According to MAM vendor Piksel, ML can also assist with matching to third-party metadata providers, to further improve accuracy.

Additional uses for AI and ML, notes Piksel head of solutions Kristan Bullett, include automated ID of black frames and scene-level analysis as a contribution to production.

However, AI and ML technology is very much in its infancy and no one should assume it’s going to get it right every time. “Everyone is playing in ‘weak’ AI right now,” says Jason Brahms, chief executive of AI developer Video Gorillas. “We are a long way from consciousness.”

Dutt, who designs AI tools, calls most AI “very stupid” because machines are typically trained on narrow pieces of data.

“Anything outside of that data set and the machine can’t understand it,” he says. “A lot of times, the project will fail because the training does not encompass broader data sets. You need a greater level of specialisation. An AI for Fox News will not necessarily work as accurately with an MSNBC audience – and vice versa.”

Sylvain Thevenot

Sylvain Thevenot

Sylvian Thevenot, managing director of multi-screen software vendor Netgem, makes a similar point about automated content recommendation.
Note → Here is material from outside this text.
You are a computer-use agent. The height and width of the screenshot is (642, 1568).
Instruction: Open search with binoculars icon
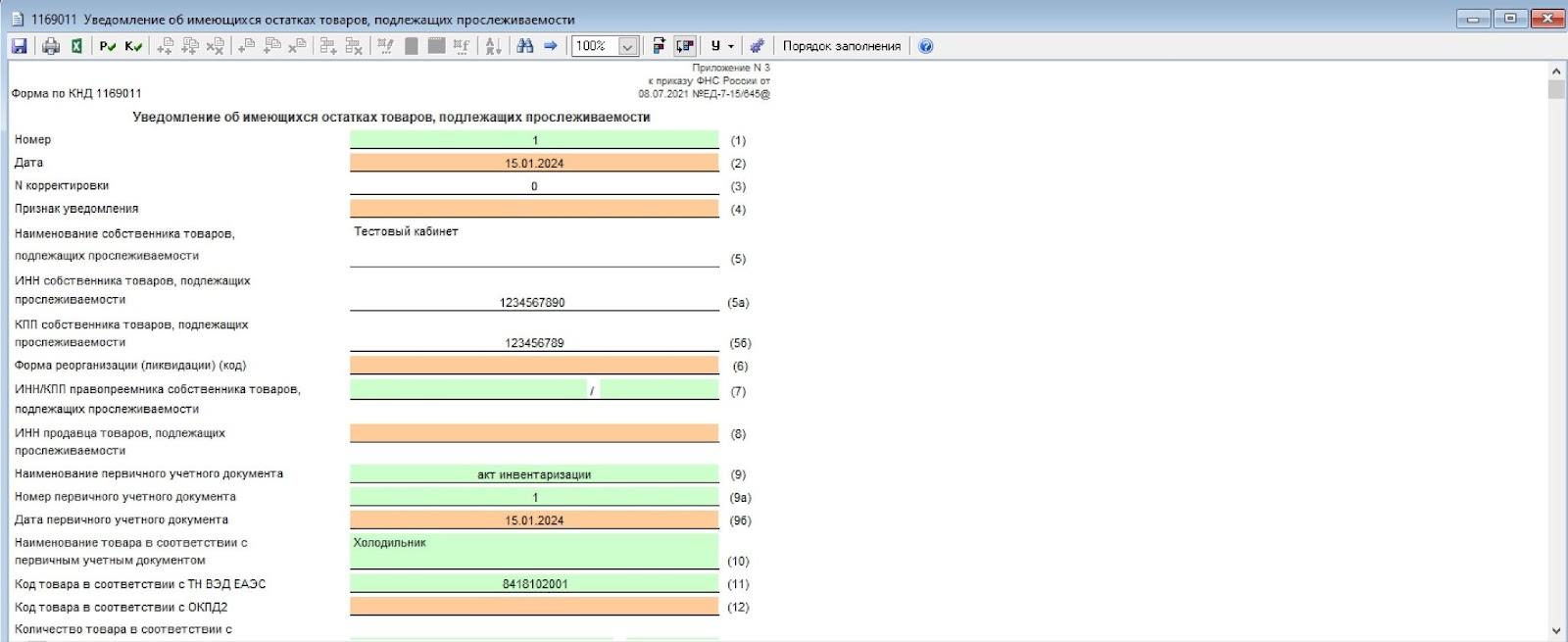point(525,46)
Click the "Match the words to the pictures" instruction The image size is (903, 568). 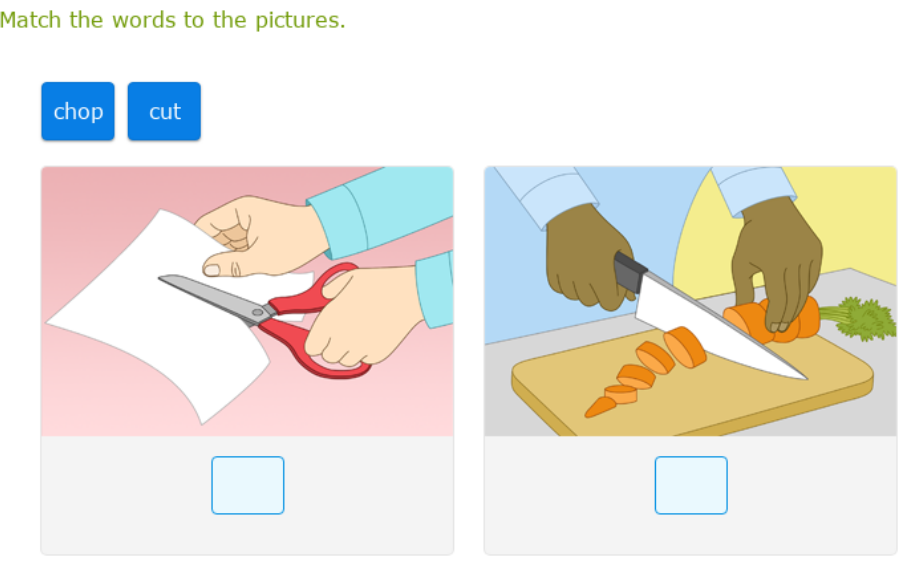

“AI can only go so far. It won’t necessarily highlight what the user is interested in, because the algorithm generally focuses on available programming and past user views. If the source is another person, it may be more relevant.”

Netgem’s strategy is to use recommendations based on Twitter. “Users can see what programmes other Twitter users are watching and commenting on,” says Thevenot.

Other vendors are just keeping an eye on the tech, rather than diving in. “AI is at an even earlier hype stage than other industry buzzword,” says Cinegy head of product management Lewis Kirkaldie. “We’re still smarting from speech recognition overpromises nearly 10 years ago.”

He adds: “I can see people trying to pitch systems in which AI will predict when a system is going to fail, but I don’t see it being particularly helpful for traffic management or playout. For the majority of core broadcast services and processes, AI won’t be much help.”

There is also the paranoia of job losses as finance teams evaluate AI’s cost-saving options. Wiggins wants AI to be rebranded as “people are scared of that word”. He suggests human intelligence is essential to “deal with the important 10% of data that machines can’t understand”.

Bullett expects some organisations to be very cautious at the prospect of machines ‘freeing up’ staff time.

“ML/AI does not need to be about resource reduction and can be used to provide powerful tools for operators looking to make better use of data – for example, segmentation information or data to improve quality control.”

Nonetheless, companies will start using AI when it can substantially cut operational costs or help them engage better with customers. “In each case, the use of AI needs to be done as a business case, not a technology strategy,” argues Virtual AI chief marketing officer Niall Duffy.

“In many ways, TV is an ideal industry for AI/ML because so many of our activities are highly programmatic; that is, they follow quite specific processes. We like to think that this is a creative industry but in reality, once a creative idea is conceived, there are fairly strict processes that bring that concept to life.”

ML-driven packages like Lumberjack and Magisto can be used to churn through rushes and serve up story lines or clips, provided the algorithm is told what to look for.

Jukedeck offers machine-written music for TV that comes royalty free. In fact, an audience of post-producers at the HPA Tech Retreat in June couldn’t distinguish between tracks composed by human and computer, showing that the line between science and art is already blurred.